▸ **Exercise**:
Rewrite every line of the entries below as a numbered list, skipping blank lines and leaving out the pictures.

Item coordinate data
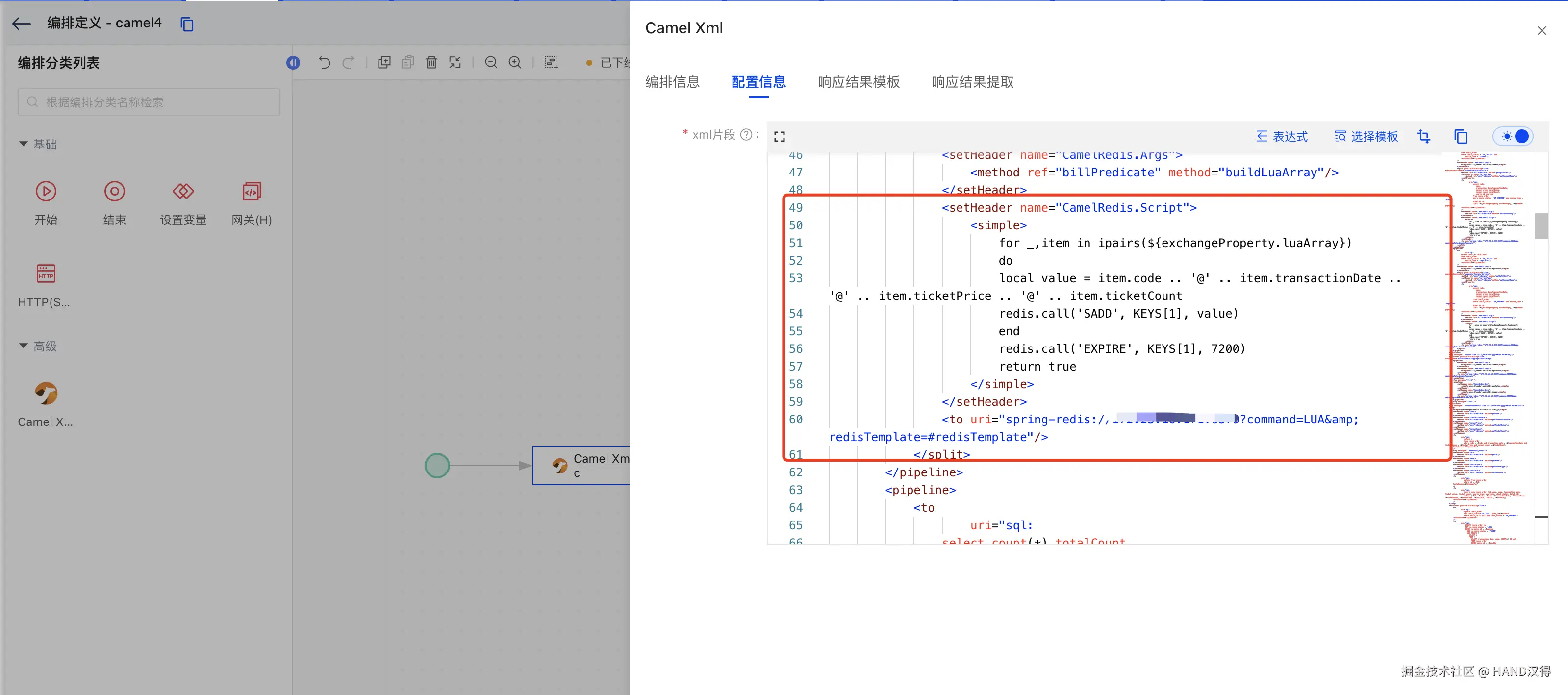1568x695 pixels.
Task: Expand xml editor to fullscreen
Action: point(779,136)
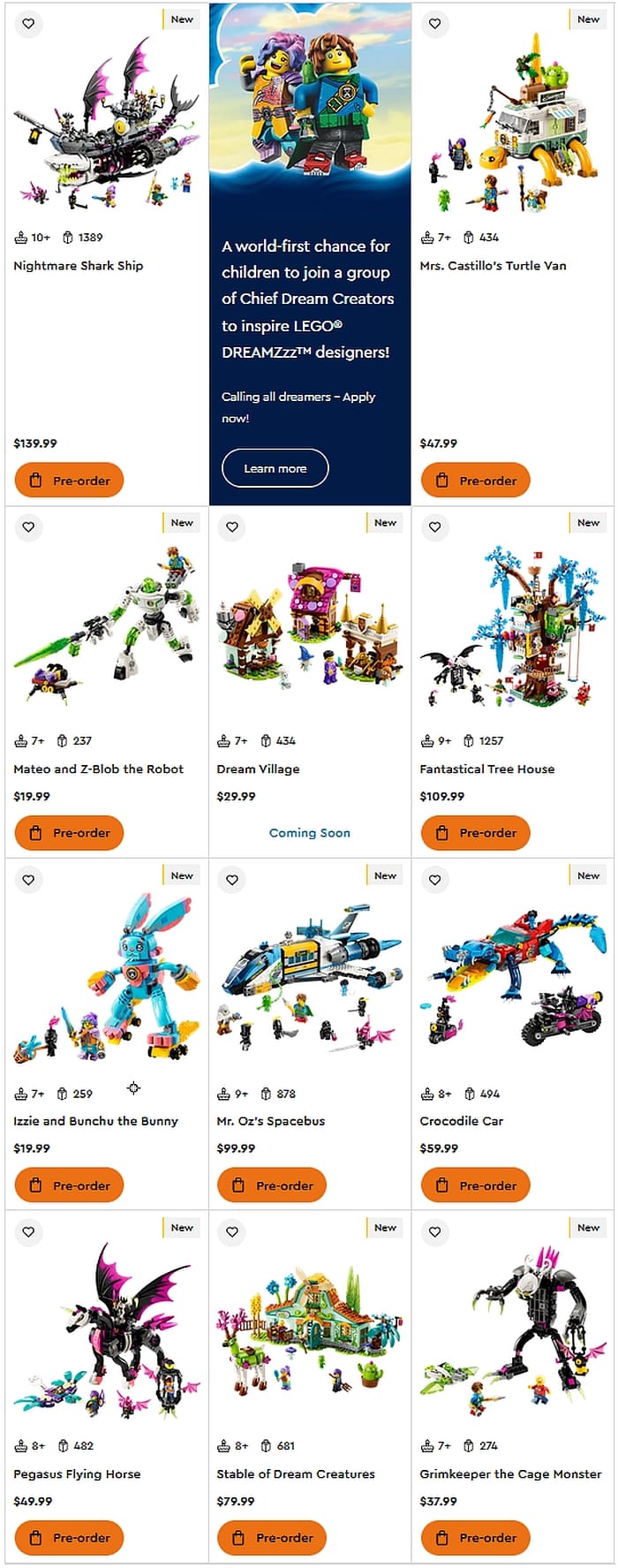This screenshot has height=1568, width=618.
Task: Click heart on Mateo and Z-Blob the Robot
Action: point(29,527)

▸ **Solution**:
1. 1568x695 pixels.
2. Task: Expand xml editor to fullscreen
3. Action: point(779,136)
4. This screenshot has height=1568, width=618.
5. Task: Click heart on Mateo and Z-Blob the Robot
6. Action: point(29,527)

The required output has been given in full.